The USDA’s Bet on Compostable Export Packaging:
The USDA (United States Department of Agriculture)’s Foreign Agricultural Service (FAS) is providing funds for many research projects to develop innovative ways of packaging & preserving perishable items for exporters who are sending fresh fruit & vegetables to developing markets, also creating biodegradable packaging made from bean plant, starch based films to cover almonds, chitin nano-fibre based films & provide passive cooling to help deliver strawberries, so that these & other similar products can be shipped successfully based upon the latest requirements being implemented in today’s global marketplace. One such solution is chitin films designed specifically for strawberry exports; capable of providing a long-term, sustainable means to refrigerate strawberries while preventing moisture loss with no use of electricity to power them, enabling companies who do not have access to a well organized “cold chain” (or distribution system) to successfully sell these berries to customers in their emerging countries.
Numbers That Matter:
According to Global Trade Magazine, the global biodegradable paper and plastic packaging market has already grown to a US$15.43 billion size in 2024 and is expected to grow as much as approximately US$40.75 billion by 2034, with an expected CAGR of 10.20%. For agri-exporters, this will not only be an environmental trend but also a growing market segment where those who get ahead of the trend will have built sustainable competitive advantages.
Life-cycle assessments of export packaging made from bagasse (pulp from sugarcane) compared to that produced from plastic show an approximate reduction of CO₂ emissions of 60%, according to Global Trade Magazine. This type of carbon information is exactly what suppliers are now required to provide their customers under Scope 3 ESG reporting requirements of major EU and UK companies.
The Bigger Picture:
For too long, “sustainable farming” was treated as a premium niche, something for organic certification labels and specialty stores. That framing is now obsolete. The mainstream export market is moving, driven not by sentiment but by regulation, buyer requirements, and hard procurement standards.

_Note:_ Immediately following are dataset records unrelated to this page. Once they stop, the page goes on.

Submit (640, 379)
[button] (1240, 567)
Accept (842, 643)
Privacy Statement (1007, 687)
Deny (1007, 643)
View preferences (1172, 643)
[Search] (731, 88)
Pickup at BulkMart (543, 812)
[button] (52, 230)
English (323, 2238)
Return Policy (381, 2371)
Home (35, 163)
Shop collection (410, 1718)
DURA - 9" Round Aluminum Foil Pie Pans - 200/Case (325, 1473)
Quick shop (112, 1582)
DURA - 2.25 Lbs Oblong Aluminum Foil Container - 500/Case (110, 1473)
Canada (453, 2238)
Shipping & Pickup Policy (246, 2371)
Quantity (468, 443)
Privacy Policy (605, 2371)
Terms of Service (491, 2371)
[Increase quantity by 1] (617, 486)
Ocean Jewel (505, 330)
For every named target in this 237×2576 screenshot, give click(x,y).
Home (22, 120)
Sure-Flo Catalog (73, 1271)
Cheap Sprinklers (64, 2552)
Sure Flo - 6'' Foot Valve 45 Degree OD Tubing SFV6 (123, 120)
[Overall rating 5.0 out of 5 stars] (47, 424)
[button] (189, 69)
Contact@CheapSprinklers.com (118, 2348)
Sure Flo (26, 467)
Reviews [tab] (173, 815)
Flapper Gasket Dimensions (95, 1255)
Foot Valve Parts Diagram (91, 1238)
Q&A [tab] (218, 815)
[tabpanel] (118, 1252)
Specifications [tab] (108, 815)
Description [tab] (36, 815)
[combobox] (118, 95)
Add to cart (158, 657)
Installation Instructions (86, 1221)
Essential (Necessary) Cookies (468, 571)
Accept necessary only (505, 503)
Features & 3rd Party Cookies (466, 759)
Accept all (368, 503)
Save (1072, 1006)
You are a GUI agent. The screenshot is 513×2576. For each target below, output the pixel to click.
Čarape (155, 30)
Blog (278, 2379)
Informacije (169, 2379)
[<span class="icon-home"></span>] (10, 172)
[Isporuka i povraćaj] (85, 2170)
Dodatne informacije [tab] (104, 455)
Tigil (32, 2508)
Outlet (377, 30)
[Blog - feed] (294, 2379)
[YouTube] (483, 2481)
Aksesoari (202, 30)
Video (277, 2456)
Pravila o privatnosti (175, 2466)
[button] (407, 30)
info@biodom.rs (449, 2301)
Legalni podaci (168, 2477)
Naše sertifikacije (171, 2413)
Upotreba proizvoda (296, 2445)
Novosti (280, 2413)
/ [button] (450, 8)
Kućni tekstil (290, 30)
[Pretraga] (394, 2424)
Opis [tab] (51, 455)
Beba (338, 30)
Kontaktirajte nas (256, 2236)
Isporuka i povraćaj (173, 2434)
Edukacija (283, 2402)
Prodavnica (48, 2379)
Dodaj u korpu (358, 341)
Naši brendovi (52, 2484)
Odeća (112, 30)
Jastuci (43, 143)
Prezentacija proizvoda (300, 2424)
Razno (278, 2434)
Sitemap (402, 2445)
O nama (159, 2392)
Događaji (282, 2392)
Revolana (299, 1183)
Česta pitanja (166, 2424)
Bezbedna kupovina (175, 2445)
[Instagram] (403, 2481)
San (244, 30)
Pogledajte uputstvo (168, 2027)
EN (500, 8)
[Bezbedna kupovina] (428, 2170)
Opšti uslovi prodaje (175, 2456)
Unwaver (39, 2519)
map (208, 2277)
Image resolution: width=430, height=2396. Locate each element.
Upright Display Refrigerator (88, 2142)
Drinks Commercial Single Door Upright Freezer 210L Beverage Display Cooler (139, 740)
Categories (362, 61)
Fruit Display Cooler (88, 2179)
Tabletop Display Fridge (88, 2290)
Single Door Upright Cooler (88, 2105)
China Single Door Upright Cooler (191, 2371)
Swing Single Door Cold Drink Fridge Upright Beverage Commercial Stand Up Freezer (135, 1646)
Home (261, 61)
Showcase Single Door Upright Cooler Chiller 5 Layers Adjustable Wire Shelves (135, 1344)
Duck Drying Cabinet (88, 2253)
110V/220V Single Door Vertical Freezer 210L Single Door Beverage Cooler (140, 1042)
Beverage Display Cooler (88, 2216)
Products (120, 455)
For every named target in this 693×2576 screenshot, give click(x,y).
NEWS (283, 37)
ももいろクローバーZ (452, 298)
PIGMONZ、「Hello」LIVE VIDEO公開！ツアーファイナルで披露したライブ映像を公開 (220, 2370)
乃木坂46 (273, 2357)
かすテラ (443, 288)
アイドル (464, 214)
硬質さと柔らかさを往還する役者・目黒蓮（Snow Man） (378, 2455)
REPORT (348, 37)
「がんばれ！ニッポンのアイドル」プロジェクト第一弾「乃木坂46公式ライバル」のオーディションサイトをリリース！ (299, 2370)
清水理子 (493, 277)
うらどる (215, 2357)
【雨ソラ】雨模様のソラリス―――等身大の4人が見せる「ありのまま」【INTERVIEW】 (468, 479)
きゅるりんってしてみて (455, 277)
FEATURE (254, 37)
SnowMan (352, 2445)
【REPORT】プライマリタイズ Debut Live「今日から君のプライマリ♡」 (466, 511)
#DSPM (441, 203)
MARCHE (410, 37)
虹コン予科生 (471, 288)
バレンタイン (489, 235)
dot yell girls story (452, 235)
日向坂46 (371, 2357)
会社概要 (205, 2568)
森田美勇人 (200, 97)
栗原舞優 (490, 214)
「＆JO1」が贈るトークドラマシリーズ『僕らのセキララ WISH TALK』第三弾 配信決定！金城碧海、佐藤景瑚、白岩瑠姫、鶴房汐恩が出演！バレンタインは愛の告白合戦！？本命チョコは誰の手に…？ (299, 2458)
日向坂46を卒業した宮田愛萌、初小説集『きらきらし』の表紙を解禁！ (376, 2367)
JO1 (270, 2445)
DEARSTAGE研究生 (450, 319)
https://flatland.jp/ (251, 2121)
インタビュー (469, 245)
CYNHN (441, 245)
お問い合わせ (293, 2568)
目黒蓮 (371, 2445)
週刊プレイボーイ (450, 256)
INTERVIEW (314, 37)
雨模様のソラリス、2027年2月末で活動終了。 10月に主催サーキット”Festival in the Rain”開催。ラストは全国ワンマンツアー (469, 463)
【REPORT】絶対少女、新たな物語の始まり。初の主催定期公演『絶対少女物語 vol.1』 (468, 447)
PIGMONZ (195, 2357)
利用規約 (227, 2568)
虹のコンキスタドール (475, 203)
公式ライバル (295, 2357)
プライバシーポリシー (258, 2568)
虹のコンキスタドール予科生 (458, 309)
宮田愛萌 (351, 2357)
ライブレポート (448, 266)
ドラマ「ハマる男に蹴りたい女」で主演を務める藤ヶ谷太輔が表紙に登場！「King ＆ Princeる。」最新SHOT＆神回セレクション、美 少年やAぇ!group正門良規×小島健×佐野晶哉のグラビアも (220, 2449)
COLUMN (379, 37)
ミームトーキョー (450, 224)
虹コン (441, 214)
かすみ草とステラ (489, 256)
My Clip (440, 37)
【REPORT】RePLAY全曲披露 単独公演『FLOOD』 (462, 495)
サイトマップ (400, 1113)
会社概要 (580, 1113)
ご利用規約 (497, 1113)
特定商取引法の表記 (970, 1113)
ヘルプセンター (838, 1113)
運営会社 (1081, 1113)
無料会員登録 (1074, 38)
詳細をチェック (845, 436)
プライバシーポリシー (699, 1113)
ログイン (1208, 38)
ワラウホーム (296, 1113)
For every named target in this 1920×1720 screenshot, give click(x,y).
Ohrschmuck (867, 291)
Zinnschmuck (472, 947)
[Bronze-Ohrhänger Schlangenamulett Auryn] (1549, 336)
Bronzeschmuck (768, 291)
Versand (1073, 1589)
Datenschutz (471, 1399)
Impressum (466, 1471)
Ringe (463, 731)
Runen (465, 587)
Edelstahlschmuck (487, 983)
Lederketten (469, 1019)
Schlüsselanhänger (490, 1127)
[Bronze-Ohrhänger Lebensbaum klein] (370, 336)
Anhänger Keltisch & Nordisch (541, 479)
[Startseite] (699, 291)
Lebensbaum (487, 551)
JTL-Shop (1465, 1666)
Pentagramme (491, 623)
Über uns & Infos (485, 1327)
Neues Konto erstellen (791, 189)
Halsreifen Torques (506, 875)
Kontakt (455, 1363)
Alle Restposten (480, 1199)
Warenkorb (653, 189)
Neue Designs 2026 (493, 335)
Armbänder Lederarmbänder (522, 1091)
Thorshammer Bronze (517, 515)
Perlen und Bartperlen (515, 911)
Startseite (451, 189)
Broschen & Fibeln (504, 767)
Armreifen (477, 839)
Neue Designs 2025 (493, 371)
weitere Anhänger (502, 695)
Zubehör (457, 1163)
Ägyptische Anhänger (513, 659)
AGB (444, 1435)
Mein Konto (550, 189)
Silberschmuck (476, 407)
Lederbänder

The mango farmer in Maharashtra faces a choice every exporter now faces: adapt the materials around the product, or risk losing access to the markets that pay the best prices. The good news is that the science from chitosan films to nanocellulose-reinforced bioplastics to compostable cold-chain packaging is already ahead of the regulation.
The materials exist.
The knowledge exists.
What remains is the will to make the switch before the customs officer makes it for you.